From banned to embraced
For those who entered the workforce in the 1980s or earlier, it might all sound like malarkey. Back then, managers were expected to have a stern response to an employee who had an emotional reaction in the office, said Dr Kimberlyn Leary, chief psychologist at Cambridge Health Alliance and associate professor of psychology at Harvard Medical School.
“A lot of thinking in management used to be that managers should remove emotion from the equation, like dumping the fluid from a hydraulic system,” Leary said.
Not these days. More and more, managers are expected to have a good sense of attunement, or what some companies call emotional intelligence. That begins, Leary said, by figuring out what employees are feeling, and why. Maybe they’re feeling that other team members are not considering their ideas or not respecting them.
Next, managers need to figure out how to head off future problems If an employee was getting upset for not being heard at meetings, simply calling on him at the next staff conference may stave off a future outburst.
At the same time, cultural mores have to be considered. What’s considered a reasonable emotional response might not be the same in, say, Germany, where negotiations are often analytical, versus South America, where business is often personal.
“Managers need to figure out the local reactions in the places where they’re operating,” Leary said. “They need to ask themselves if the emotions they’re seeing are the custom where they are.”
Managers also need to scrutinise themselves.
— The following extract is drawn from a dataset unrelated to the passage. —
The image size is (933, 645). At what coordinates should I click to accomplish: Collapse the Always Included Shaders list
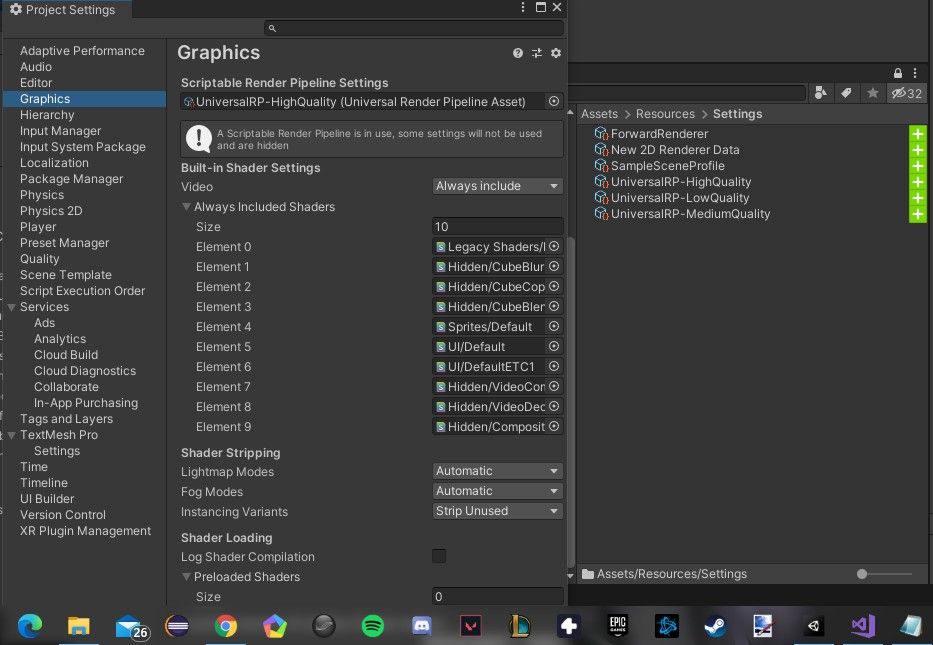[x=187, y=207]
Kidney dialysis company DaVita Healthcare Partners, wants managers to consider more than just their employees’ emotions.
“How we approach this as a management issue is that we always start with yourself,” said Dave Hoerman, who holds the title of vice president of wisdom at DaVita’s headquarters in Denver, Colorado. “The more managers are aware of themselves, the more healthy and happy their team members will be.”
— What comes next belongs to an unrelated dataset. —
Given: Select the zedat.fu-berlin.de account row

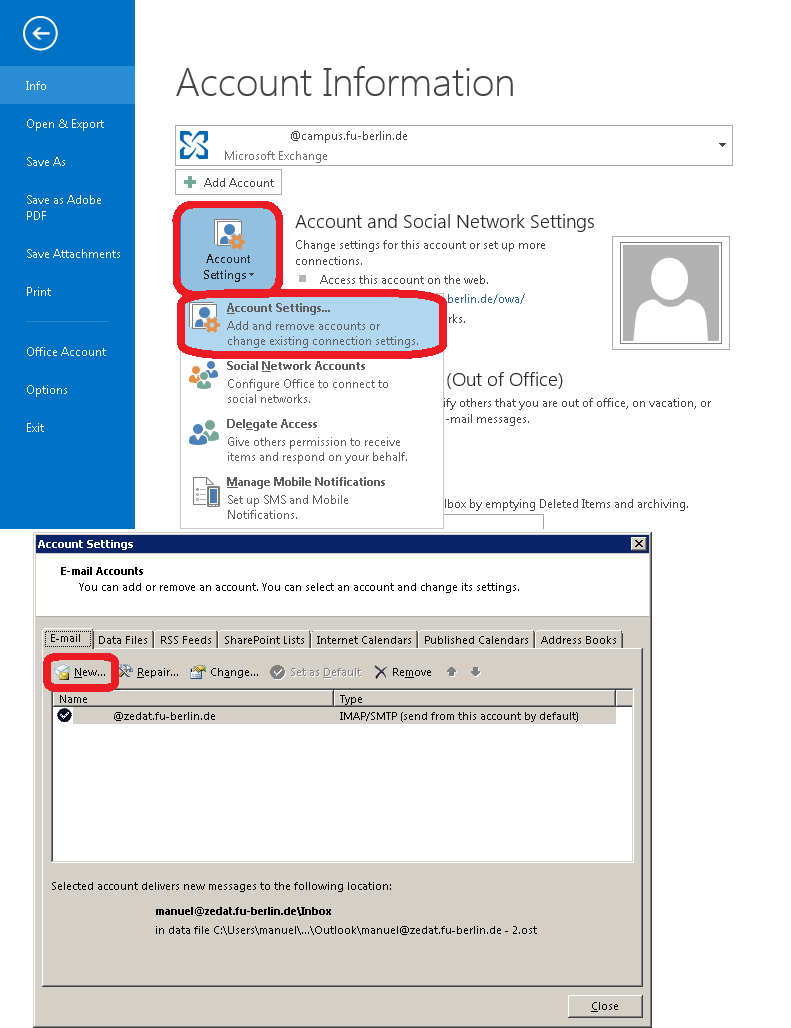Looking at the screenshot, I should coord(300,716).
Difficulties faced by managers at DaVita are often related to something that the manager needs to self-diagnose, Hoerman said. A manager who complains about a team that won’t stop fighting may discover she has created a culture that allows the arguments.
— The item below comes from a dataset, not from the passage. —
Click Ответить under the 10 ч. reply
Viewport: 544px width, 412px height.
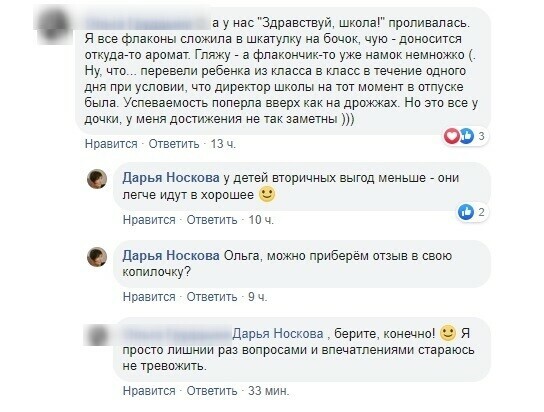(212, 220)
“If you want to recognise why a teammate is struggling, first look at yourself,” Hoerman said.
Of course, not everybody is going to be good at staying in tune with their own emotions and those of their team members. To help those who are less emotionally aware, Leary insists managers take the temperature of their employees by asking subordinates about the mood of the office.
It’s like that for farmers, too, said Weary, the Canadian biologist.
“There are people with this sense [who] can just read the emotions of their animals, and there are others who have to really work at it,” Weary said. “Farmers … need to treat [dairy cows] well to keep them producing.”
For managers, treating employees well might be a bit more complicated than keeping cows content. But an emotionally stable workforce? That’s a good step toward success.